Could Glycans Hold the Key to Attacking Coronavirus at its Source?
A study published in ACS Central Science today showed that researchers have discovered an active role for glycans, the sugar molecules that decorate proteins. In turn, there may be new targets for certain therapies, and this could help experts looking to develop a vaccine for COVID-19.
Currently, many researchers are focused on the coronavirus spike protein, which binds to the angiotensin-converting enzyme 2 (ACE2) on human cells. Before the spike protein can interact with ACE2, it has to change its shape to expose its receptor binding domain (RBD). Similar to other viral proteins, the coronavirus spike protein has a thick coat of glycans on its surface. These particular glycans help shield the viral proteins from the host’s immune system.
Rommie Amaro and colleagues at University of California San Diego, Maynooth University and the University of Texas at Austin looked into whether certain glycans in the coronavirus spike protein were also “active players” in the process leading up to an infection. To draw their conclusions, they built molecular dynamics simulations of the coronavirus spike protein embedded in the viral membrane.
Computer models showed that N-glycans connected to the spike protein at certain sites (N165 and N234) helped stabilize the shape change that exposes the RBD. In addition, the simulations also found regions of the spike protein that weren’t coated by glycans, and could therefore be vulnerable to antibodies.
“Overall, this work presents hitherto unseen functional and structural insights into the SARS-CoV-2 S protein and its glycan coat, providing a strategy to control the conformational plasticity of the RBD that could be harnessed for vaccine development,” wrote the researchers in their study.

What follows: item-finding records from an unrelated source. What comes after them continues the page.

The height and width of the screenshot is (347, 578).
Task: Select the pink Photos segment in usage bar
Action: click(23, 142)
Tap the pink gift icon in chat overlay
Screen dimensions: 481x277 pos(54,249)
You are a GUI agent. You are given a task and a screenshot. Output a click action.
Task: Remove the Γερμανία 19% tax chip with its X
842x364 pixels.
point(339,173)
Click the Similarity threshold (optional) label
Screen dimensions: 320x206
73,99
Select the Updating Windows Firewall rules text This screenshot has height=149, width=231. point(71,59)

This is just one of the latest coronavirus breakthroughs made as of late. On Sept. 17, research from the Francis Crick Institute that was published in the journal Nature suggested that the spike protein on the surface of the coronavirus can adopt at least 10 distinct structural states. Specifically, this can occur when it is in contact with ACE2.
The exact nature of the ACE2 binding to the SARS-CoV-2 spike remains unknown. However, this was the first trial to specifically look at the binding mechanism between ACE2 and the spike protein in its entirety.

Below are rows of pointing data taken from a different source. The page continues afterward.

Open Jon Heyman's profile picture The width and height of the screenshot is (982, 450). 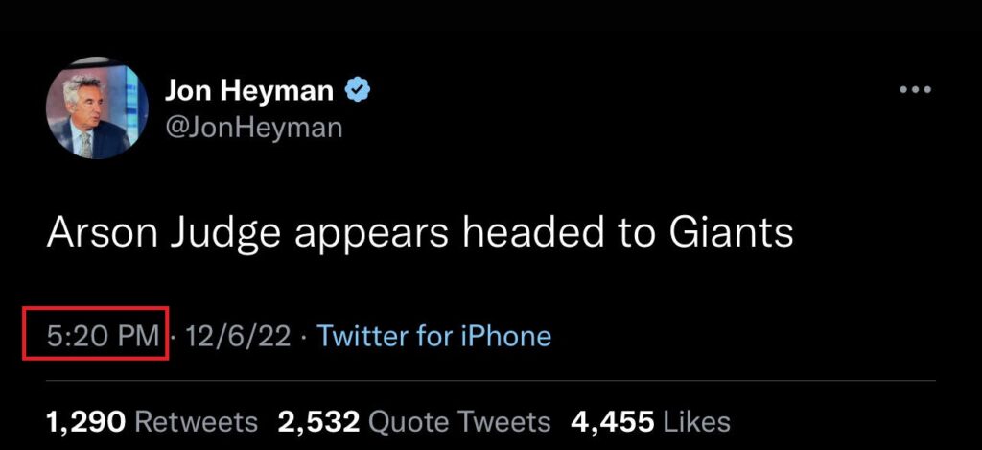pyautogui.click(x=97, y=107)
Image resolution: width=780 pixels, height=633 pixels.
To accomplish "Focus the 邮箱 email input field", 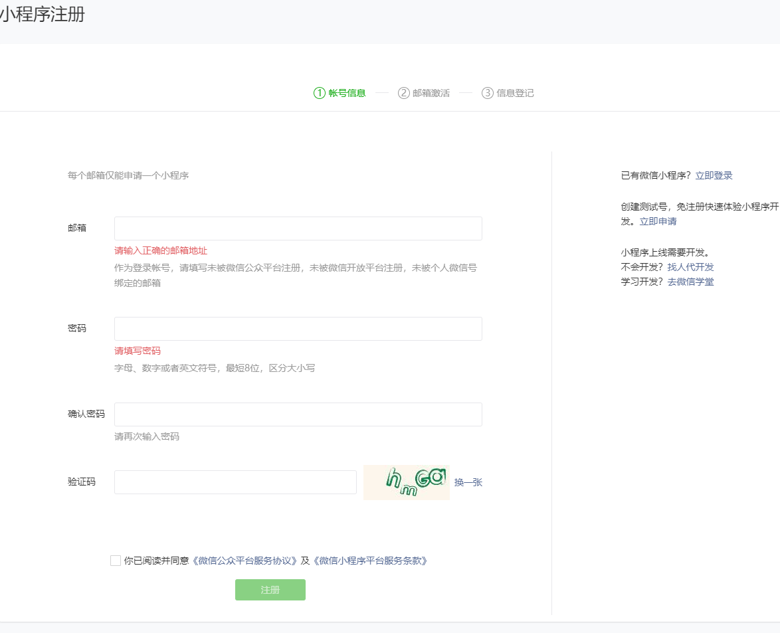I will click(298, 228).
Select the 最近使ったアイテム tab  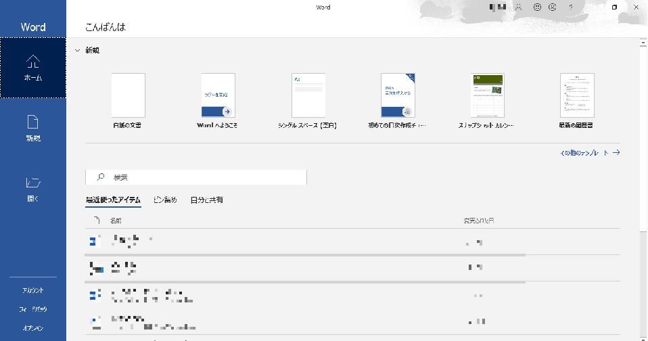[x=113, y=200]
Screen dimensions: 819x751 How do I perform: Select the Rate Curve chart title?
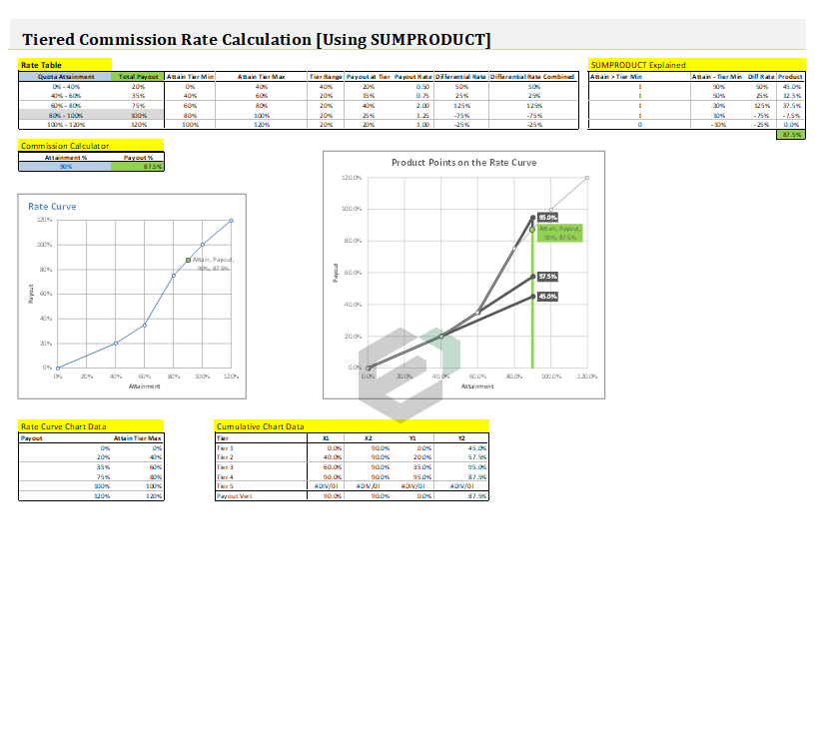(x=52, y=207)
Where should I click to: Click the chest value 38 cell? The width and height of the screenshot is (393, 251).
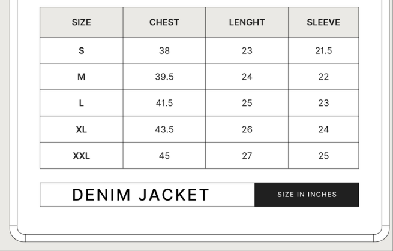[x=164, y=50]
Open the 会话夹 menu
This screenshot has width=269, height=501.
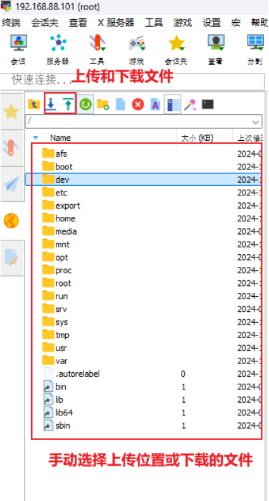(46, 23)
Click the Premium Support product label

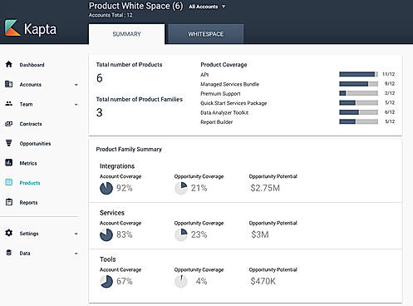[220, 94]
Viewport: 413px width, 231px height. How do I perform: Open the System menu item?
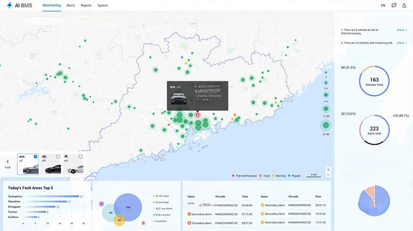pos(102,5)
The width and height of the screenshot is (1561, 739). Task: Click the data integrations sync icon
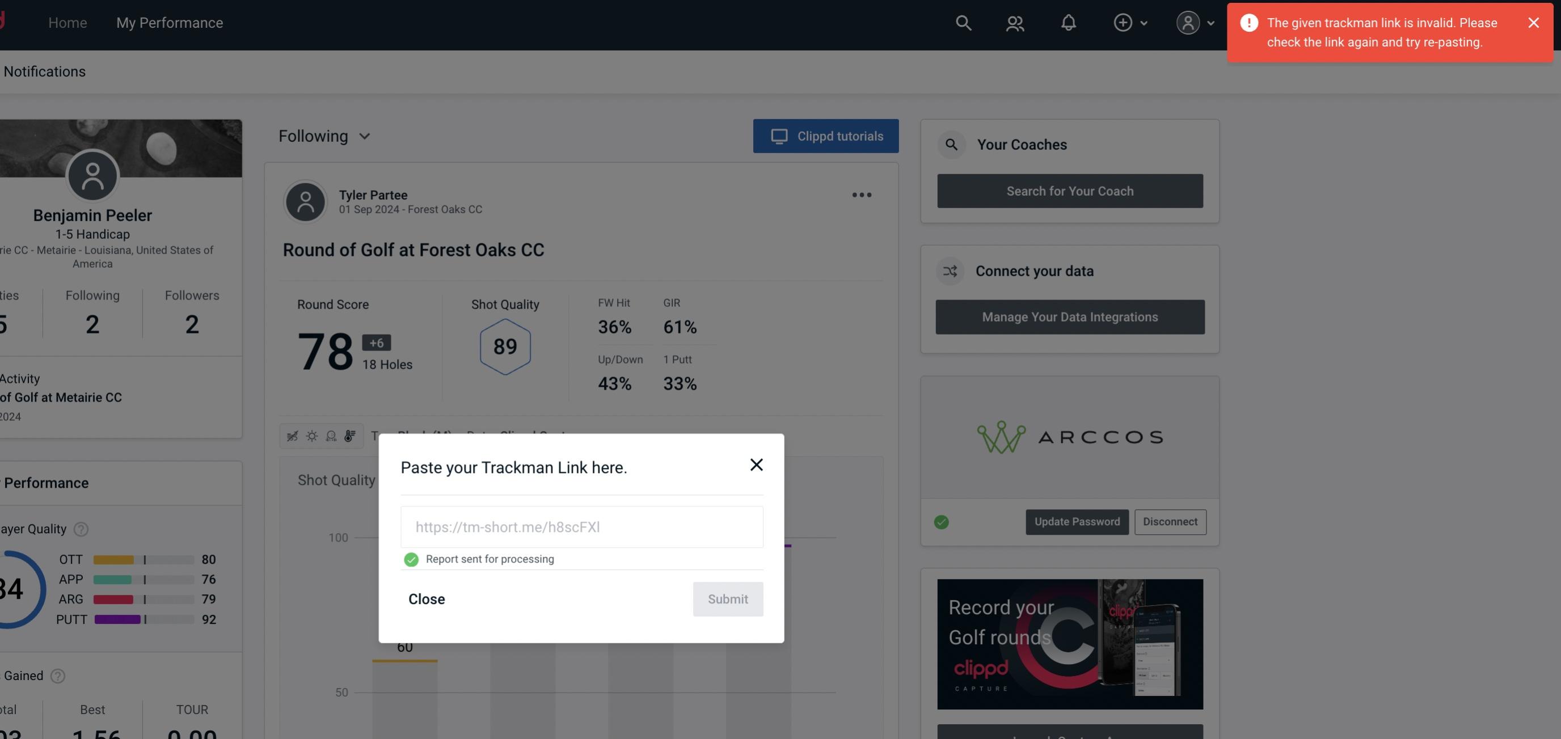950,271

The researchers determined that after ACE2 binding at a single open site, the spike protein becomes more open, priming it for additional binding. After the spike has been bound to ACE2 at all three of its binding sites, its central core becomes exposed, which may help the virus fuse to the cell membrane and cause infection.
"As we unravel the mechanism of the earliest stages of infection, we could expose new targets for treatments or understand which currently available anti-viral treatments are more likely to work,” said Antoni Wrobel, co-lead author and postdoctoral training fellow in the Structural Biology of Disease Processes Laboratory at the Crick.

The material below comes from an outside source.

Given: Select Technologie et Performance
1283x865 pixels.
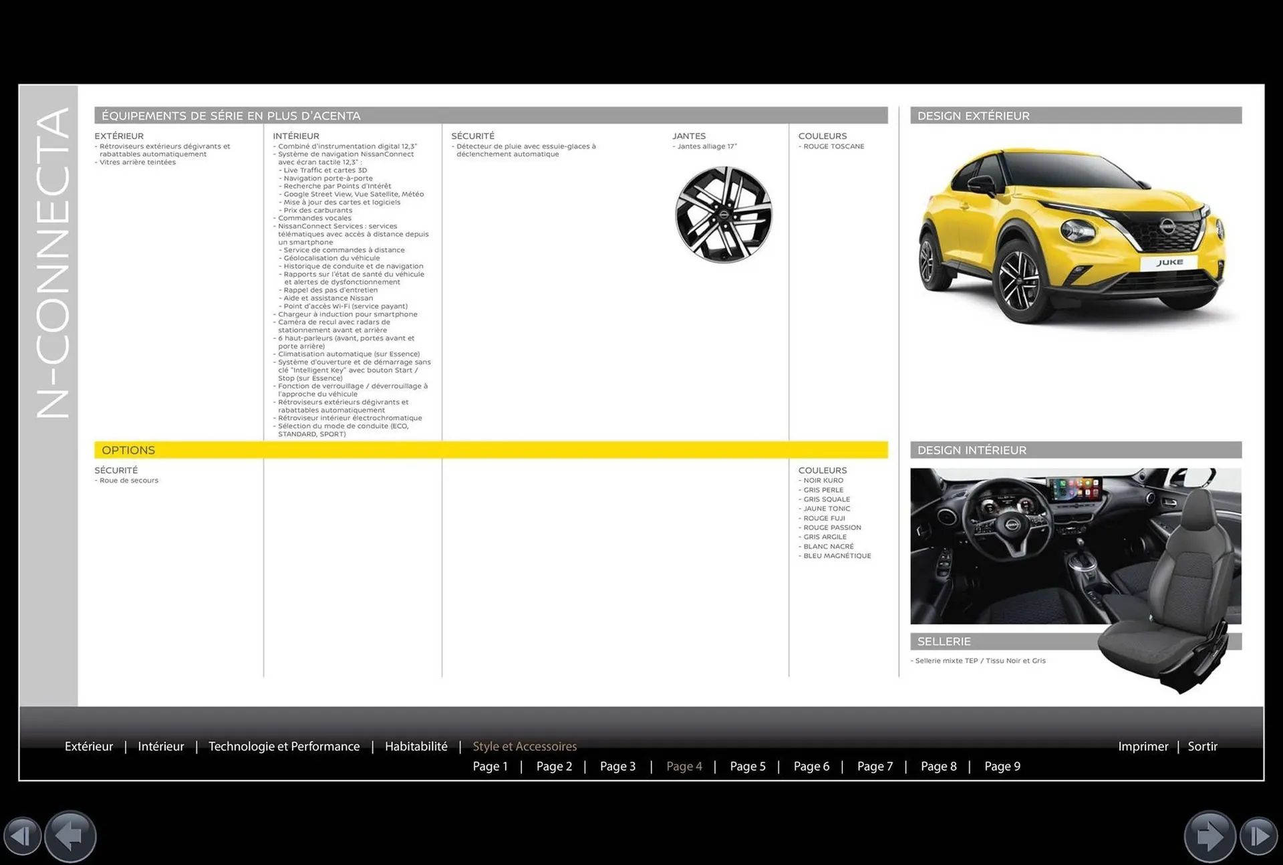Looking at the screenshot, I should (284, 746).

The researchers note that they are continuing to examine the structures of spikes of SARS-CoV-2 and other related coronaviruses in other specimens. The goal is to better understand the mechanism of viral infection.
"There's so much we still don't know about SARS-CoV-2, but its basic biology contains the clues to managing this pandemic,” said Steve Gamblin, group leader of the Structural Biology of Disease Processes Laboratory at the Crick. "By understanding what makes this virus distinctive, researchers could expose weaknesses to exploit."